Тимн выпрямился, взглянул на вилика открыто и смело.

- Что молчишь, будто твоя глотка набита камнями? – Тот подошёл к нему уже вплотную, вгляделся пристальным зловещим взором. – Отвечай, кто ты такой, чтобы вмешиваться в мои дела?

Беотиец по-прежнему молчал. Но вилику будто и не важно было знать, что скажет стоявший перед ним человек: он тут же закончил свою речь словами:

- Слушай меня: кто бы ни был и как бы себя ни называл, а только знай, что хозяин здесь – я!

Последние слова вилика неприятно поразили Сильвию, хотя отчасти он был прав.

Если бы её спросили, что она думает о Ветурие, ей пришлось бы признать, что он – человек неглупый и вместе с тем циничный; равного же в жестокости по отношению к рабам ему было не найти во всей Сицилии. Сильвия всегда ощущала исходившую от него опасность и не знала, чего от него ожидать: даже в почтительности вилика к господам угадывалось нечто мятежное, вызывающее. Наверное, он не мог примириться с тем, что Судьбой ему уготована участь раба. Он был слишком честолюбив и, пользуясь данной ему властью, мнил себя (к счастью, не юридически!) владельцем Приюта Сильвана.

- Видишь землю вокруг себя? – говорил Ветурий, обращаясь к беотийцу. – Я могу заживо сгноить тебя в этой земле, а могу и помиловать...

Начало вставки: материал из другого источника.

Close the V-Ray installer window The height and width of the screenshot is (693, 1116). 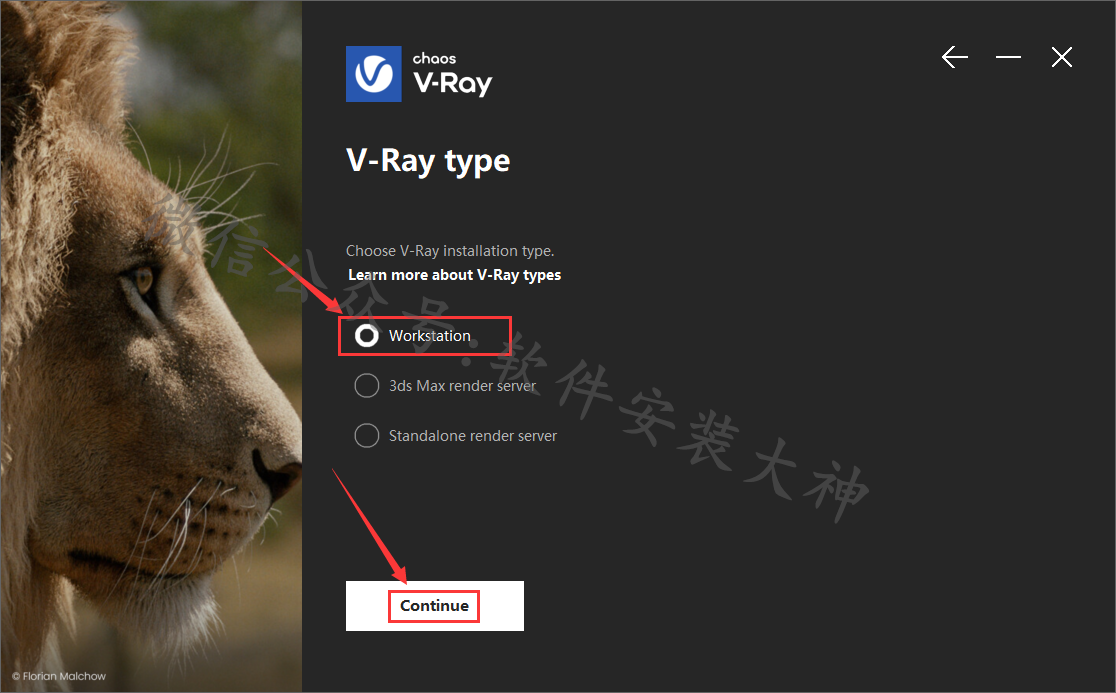click(1061, 57)
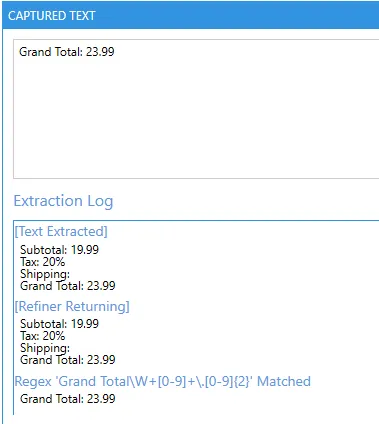Click the Extraction Log heading
This screenshot has width=379, height=424.
point(63,201)
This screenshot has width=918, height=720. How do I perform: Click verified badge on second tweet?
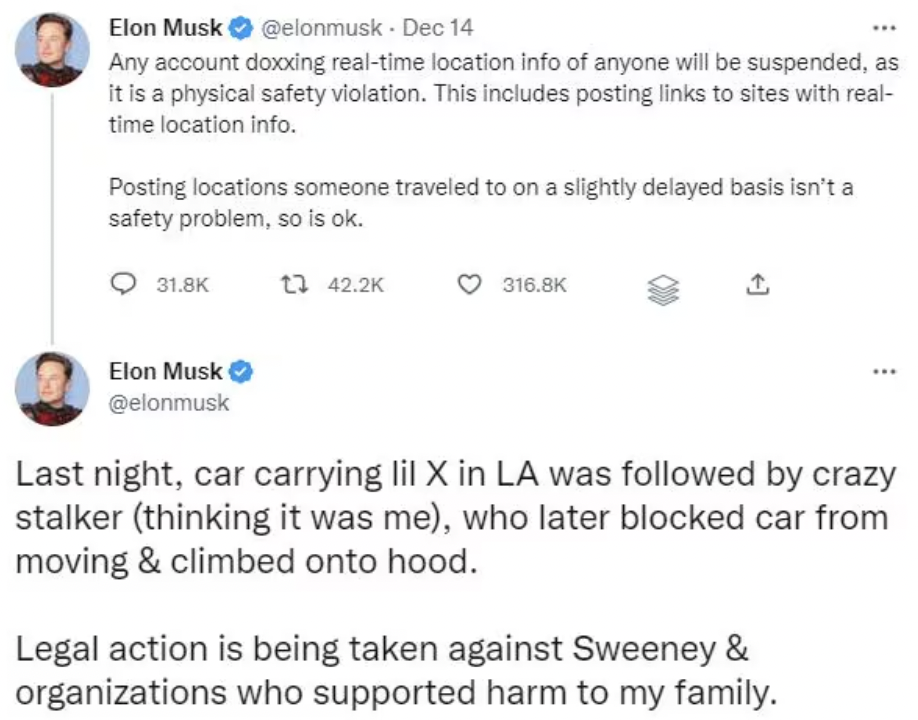coord(241,372)
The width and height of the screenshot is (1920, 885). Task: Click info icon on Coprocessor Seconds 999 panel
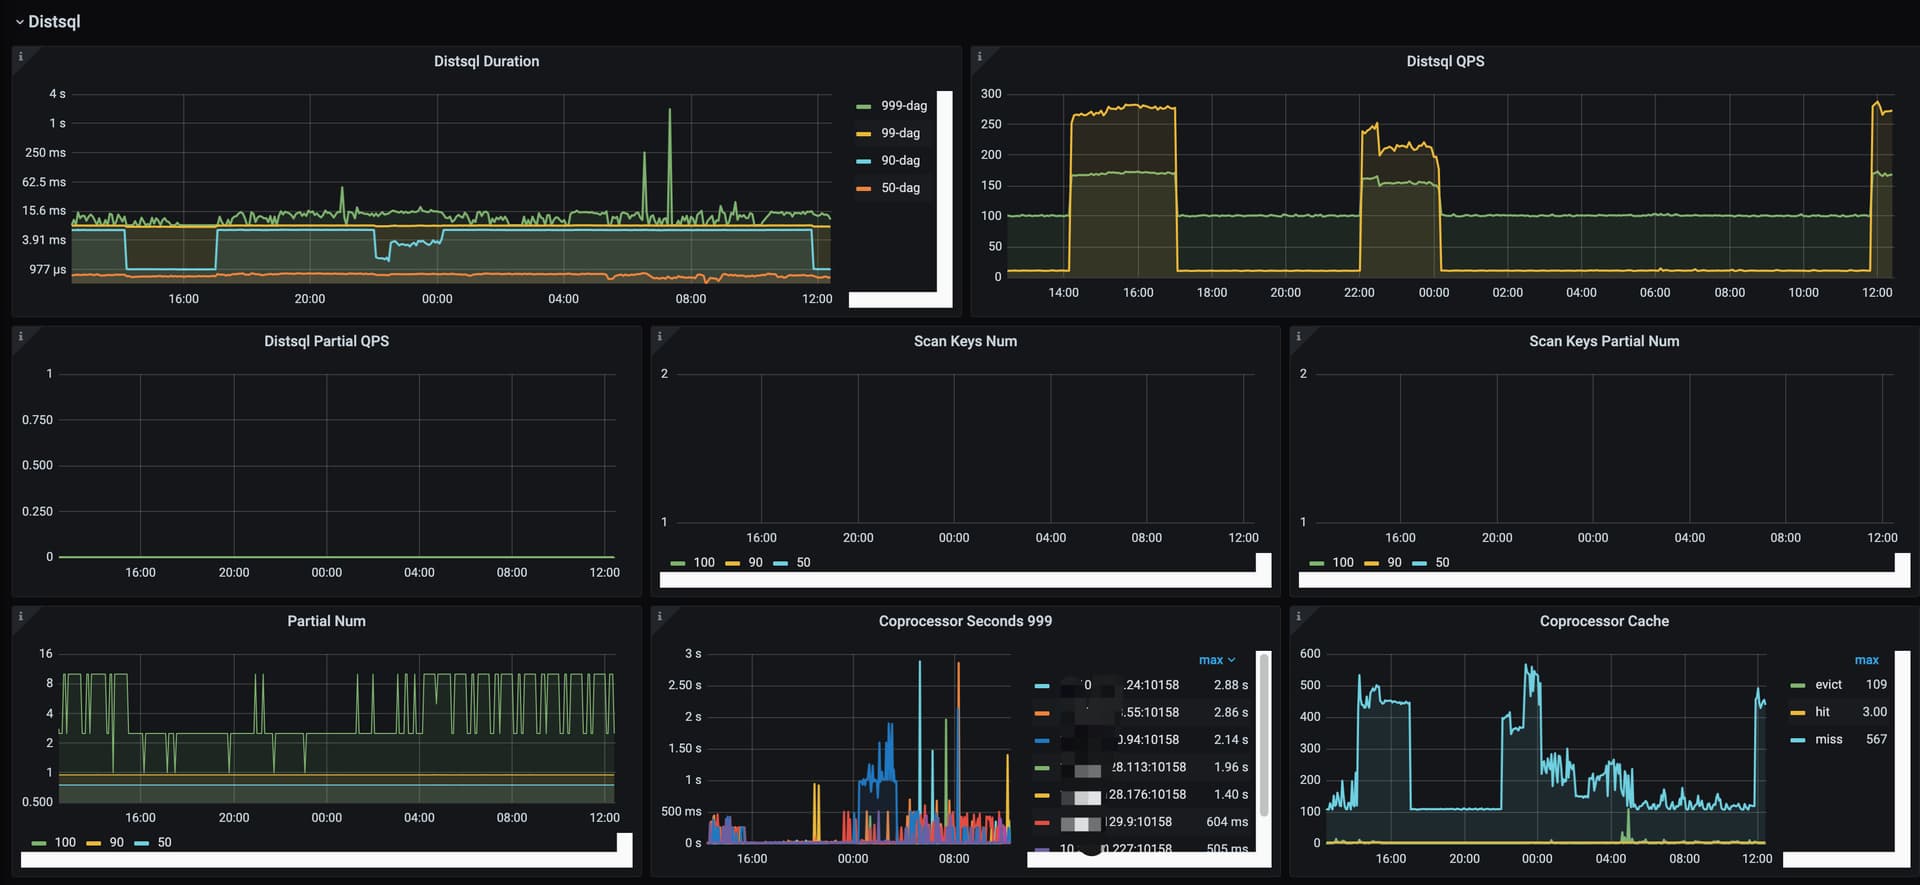pos(659,617)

Они стояли друг против друга: коренастый, со скошенным подбородком и холодным пронзительным взглядом вилик и рослый темноволосый юноша. Ни единый мускул не дрогнул на открытом мужественном лице Тимна: зловещий намёк Ветурия не только не испугал его, но как будто даже раззадорил.

- Хотел бы я поговорить с тобой на равных, - наконец произнёс Тимн с нескрываемым презрением.

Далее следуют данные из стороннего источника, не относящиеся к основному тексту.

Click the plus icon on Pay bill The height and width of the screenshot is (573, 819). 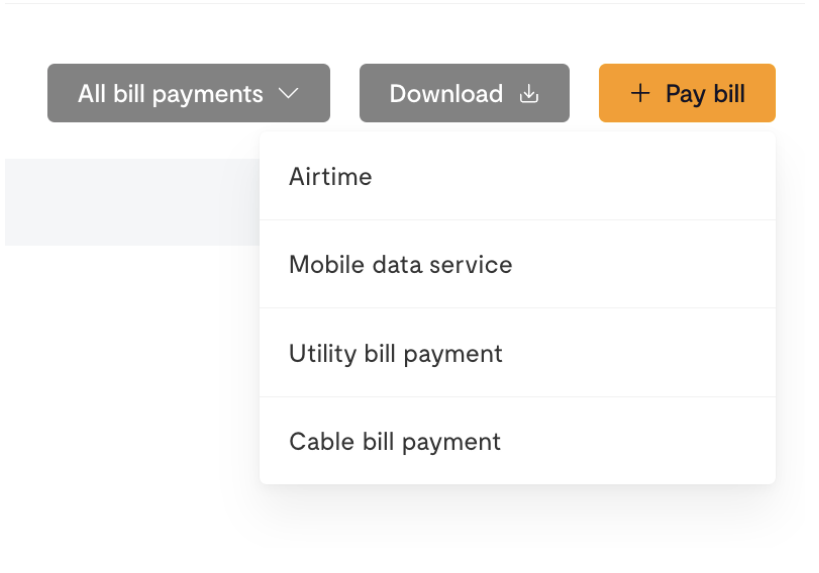[640, 93]
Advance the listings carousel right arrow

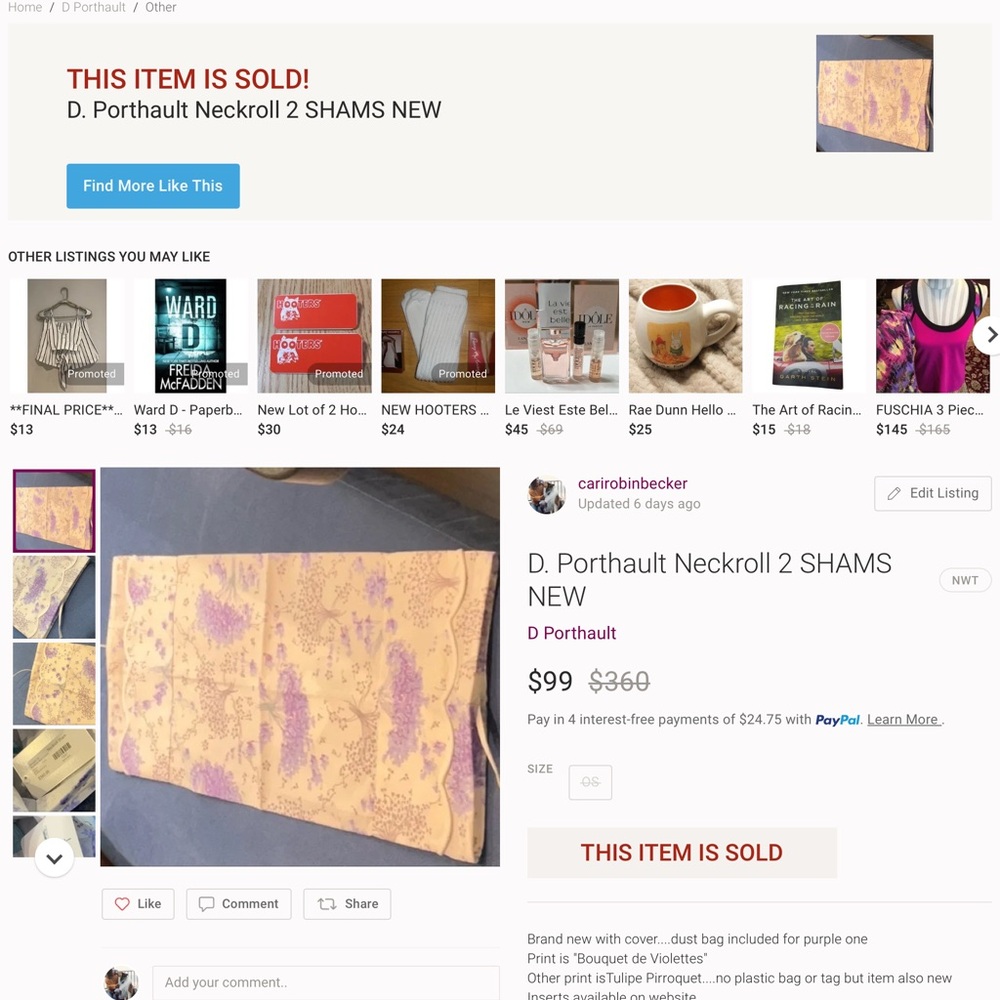[x=990, y=334]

- Ты угрожаешь мне?! – взревел Ветурий. Кровь залила его лоб, щёки и даже белки глаз, загоревшихся неистовой злобой. – Клянусь чёрным скипетром Плутона, я отправлю тебя к манам за твой дерзкий язык!

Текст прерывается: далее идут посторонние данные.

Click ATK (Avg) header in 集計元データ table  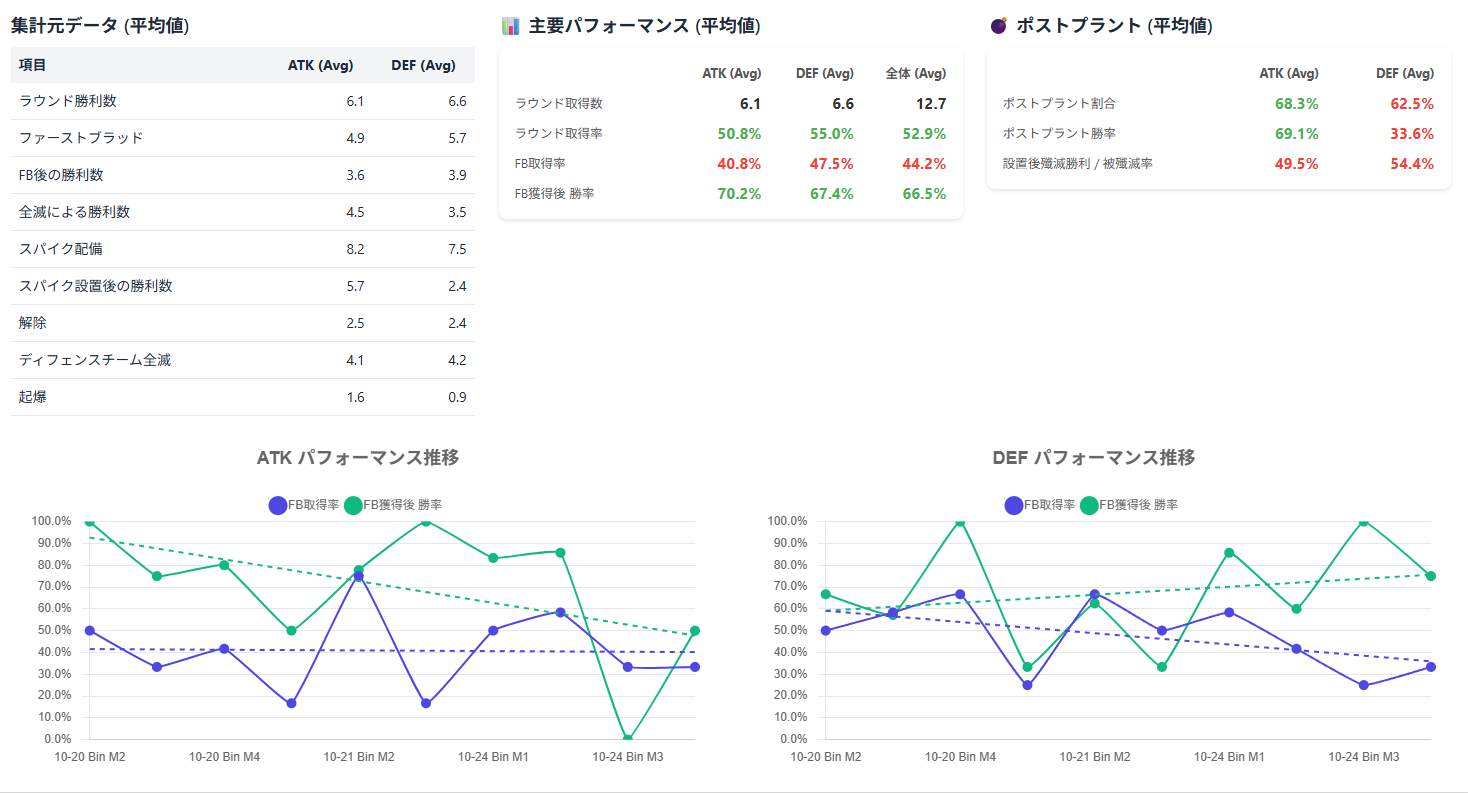[320, 66]
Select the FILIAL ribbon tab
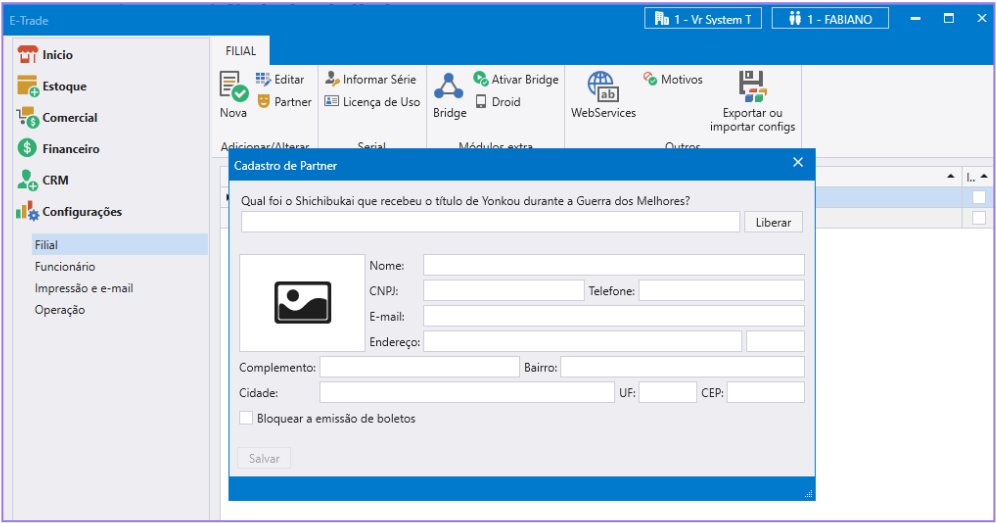The image size is (996, 523). click(x=240, y=51)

Беотиец едва успел уклониться от удара – конец плети просвистел у самых его глаз – и теперь стоял, скрестив на груди мускулистые руки; высокий рост позволял ему смотреть на вилика уничтожающе-надменно. Всё в нём – и его поза, и взгляд, и выражение лица, и красноречивое молчание – означало одно: Ветурию брошен вызов. И вызов был принят.

- Сир! Спустить собак! – завопил взбешённый вилик.

Сир, сутулый сириец, с бесстрастным как у изваяния малоазийского демона лицом, окружённый псами молосской породы, натасканными на поимку беглых рабов, не ждал повторного приказа. Беотийца плотным кольцом обступила воющая, захлёбывающаяся от лая собачья свора.

Огромный чёрный пёс с крупной уродливой мордой прыгнул юноше на грудь и едва не свалил его с ног – тот попятился и упёрся спиной в стену амбара. Мгновение – и он сбросил вспенённого охрипшего от лая молосца на землю, ещё мгновение – и на него накинулась вся свора.

Когда Сильвия подбежала к амбару, Сир, также поняв, что рассвирепевшие псы могут разорвать юношу, схватил вожака за ошейник и оттащил в сторону; надзиратели едва уняли остальных.

- ... Поверь, того раба следовало проучить – для вразумления. – Ветурий оправдывался перед Аннией, когда она, узнав о случившемся, вышла из дома. – Впредь уже сам страх перед наказанием удержит каждого из них от непокорности и дерзости. Кнут и колодки, голодный паёк и злые собаки – вот удел всякого нерадивого и строптивого раба!

- А этот человек... чем он-то провинился? – воскликнула Сильвия необыкновенно звонким голосом. Её всю так и трясло от возмущения.

- Как управляющий этого имения я никому не позволю вмешиваться в мои дела, - отвечал Ветурий, при этом не глядя на девушку. – А этот человек... Кстати, а он – кто?